Medicinal plants have been used in traditional medicine for a long time. These plants contain phytochemicals that have a variety of medicinal properties. However, accurate identification and authentication of medicinal plant species ensured their safety and efficacy. DNA barcoding using molecular markers has proven to be a useful method for plant species identification. The rbcL molecular marker was used for detailed characterization, amplification, and phylogenetic studies of Hibiscus rosa-sinensis. Objective: To evaluate the therapeutic properties and potential applications of Hibiscus rosa-sinensis. Methods: Samples of H. rosa-sinensis were collected, and DNA was isolated by the Doyle and Doyle method. The presence of DNA was confirmed by gel electrophoresis, and specific primers were used for PCR amplification. The PCR results were sequenced using next-generation sequencing techniques. After that, a neighbor-joining technique was used for phylogenetic analysis and to obtain pairwise nucleotide distances.

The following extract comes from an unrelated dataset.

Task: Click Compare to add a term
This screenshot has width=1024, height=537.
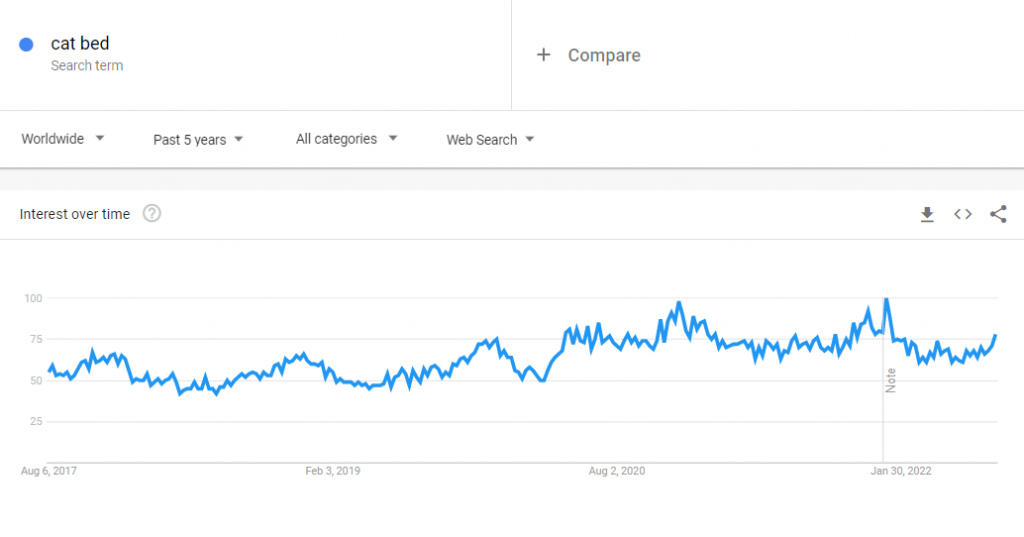Action: coord(604,55)
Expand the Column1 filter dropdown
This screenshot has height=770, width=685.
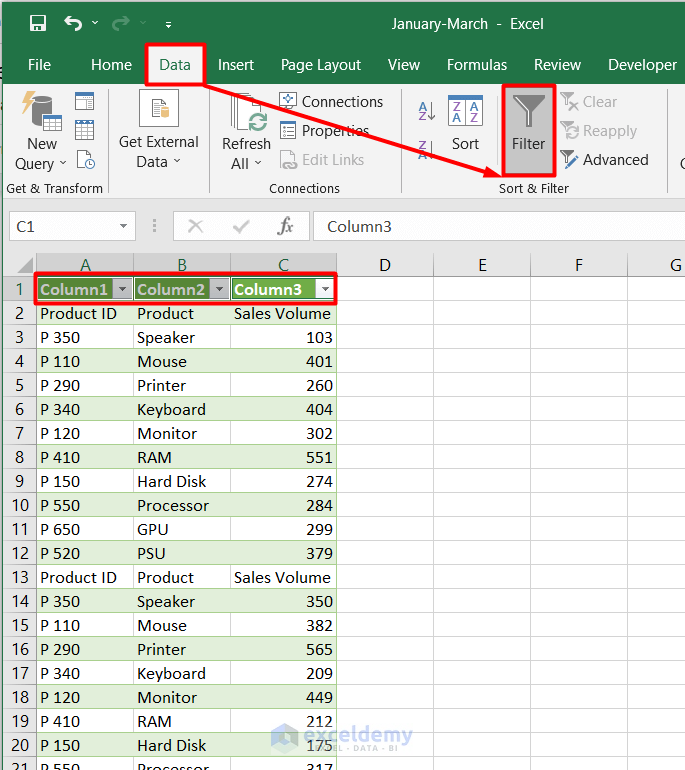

Gel electrophoresis confirmed the presence of DNA in plant samples, and PCR amplification using rbcL primers generates successful amplification results. Results: The obtained sequence was 99.7% identical to the previously reported rbcL gene sequence from H. rosa-sinensis. Based on phylogenetic research, H. rosa-sinensis was discovered as a closely related species. Conclusions: The rbcL gene has been found as a viable molecular marker for H. rosa-sinensis identification and phylogenetic analysis. The results of this study demonstrated the therapeutic potential of H. rosa-sinensis and the importance of species identification in herbal medicine. DNA barcoding proved a reliable authentication and quality control technology in the herbal medicine business.